O Dia em que esqueci de ser bruxa

Aos seis anos de idade, eu tinha um pacto secreto com o tempo. Dia após dia, alimentava a certeza absoluta de que o sopro das velas do meu próximo aniversário ativaria um poder adormecido e, finalmente, eu me revelaria ao mundo como uma feiticeira. Mas o grande dia chegou, a meninice se distraiu entre os risos e as brincadeiras de rua e eu simplesmente me esqueci de acionar o encanto. Acabei crescendo humana.

Hoje, percebo que aquela menina de seis anos nunca sumiu de verdade; ela apenas trocou a varinha de condão pela resiliência emocional e uma paciência infinita. Continuo aqui, à espera de um milagre. Ele só mudou de forma: um tanto maduro, menos urgente, mas não menos mágico.

Os milagres que me aguardam em stand-by são desejos profundos, daqueles que cultivamos no canto mais nobre da alma, equilibrando o peso da realidade com o magnetismo de uma esperança inarredável.

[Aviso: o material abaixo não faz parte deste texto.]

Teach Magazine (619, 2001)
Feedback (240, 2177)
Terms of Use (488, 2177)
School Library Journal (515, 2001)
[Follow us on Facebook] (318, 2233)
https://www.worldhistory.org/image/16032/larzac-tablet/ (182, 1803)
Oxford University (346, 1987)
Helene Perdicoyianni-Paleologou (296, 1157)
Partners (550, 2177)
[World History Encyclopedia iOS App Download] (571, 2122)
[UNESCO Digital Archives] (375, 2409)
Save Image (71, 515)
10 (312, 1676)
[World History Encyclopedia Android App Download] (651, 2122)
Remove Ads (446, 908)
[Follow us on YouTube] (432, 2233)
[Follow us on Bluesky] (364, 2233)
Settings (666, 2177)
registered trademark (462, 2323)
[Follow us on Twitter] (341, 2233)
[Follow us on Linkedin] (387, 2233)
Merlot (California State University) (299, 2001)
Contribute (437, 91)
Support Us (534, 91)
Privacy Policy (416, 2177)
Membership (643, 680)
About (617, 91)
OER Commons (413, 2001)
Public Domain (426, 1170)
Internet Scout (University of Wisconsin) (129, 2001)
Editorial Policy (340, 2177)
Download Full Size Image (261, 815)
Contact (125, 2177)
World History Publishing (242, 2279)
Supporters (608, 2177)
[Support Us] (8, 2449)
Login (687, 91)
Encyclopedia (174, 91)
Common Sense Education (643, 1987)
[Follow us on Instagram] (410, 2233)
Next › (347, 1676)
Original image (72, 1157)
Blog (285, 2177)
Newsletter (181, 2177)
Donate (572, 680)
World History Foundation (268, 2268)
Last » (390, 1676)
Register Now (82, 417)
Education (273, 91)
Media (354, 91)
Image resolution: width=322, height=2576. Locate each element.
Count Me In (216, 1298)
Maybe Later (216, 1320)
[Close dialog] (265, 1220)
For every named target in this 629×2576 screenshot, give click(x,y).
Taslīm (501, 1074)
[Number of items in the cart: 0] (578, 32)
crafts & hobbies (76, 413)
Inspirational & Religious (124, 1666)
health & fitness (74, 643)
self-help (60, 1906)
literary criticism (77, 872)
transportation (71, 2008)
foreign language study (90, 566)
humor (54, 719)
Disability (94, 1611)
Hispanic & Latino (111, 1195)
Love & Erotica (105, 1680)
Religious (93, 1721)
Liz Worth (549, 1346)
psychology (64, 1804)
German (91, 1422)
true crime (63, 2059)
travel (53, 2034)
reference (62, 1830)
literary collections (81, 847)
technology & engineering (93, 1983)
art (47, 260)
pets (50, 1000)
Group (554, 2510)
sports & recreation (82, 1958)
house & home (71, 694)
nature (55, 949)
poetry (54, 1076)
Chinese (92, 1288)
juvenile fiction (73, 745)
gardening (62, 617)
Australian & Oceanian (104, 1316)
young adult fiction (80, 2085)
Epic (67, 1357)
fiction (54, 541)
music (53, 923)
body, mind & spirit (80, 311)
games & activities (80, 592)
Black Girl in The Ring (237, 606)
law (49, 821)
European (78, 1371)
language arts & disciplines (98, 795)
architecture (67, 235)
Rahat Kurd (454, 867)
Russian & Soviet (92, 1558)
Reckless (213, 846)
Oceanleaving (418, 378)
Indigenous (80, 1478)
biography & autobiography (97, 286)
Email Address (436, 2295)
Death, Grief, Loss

O primeiro e mais íntimo desses milagres repousa no bem-estar de quem me deu a vida, minha mãezinha. Há um anseio diário pelo restabelecimento pleno, uma torcida constante para que a névoa que passa a desafiar sua mente se dissipe por completo. Espero pelo dia em que a clareza e a lucidez total voltem a reinar absolutas em seu olhar, devolvendo-lhe a integridade de sua presença mais vibrante. É um pedido que nasce do afeto mais puro: a vontade verdadeira de ver quem sempre me acolheu voltar a habitar os dias com leveza, equilíbrio e paz.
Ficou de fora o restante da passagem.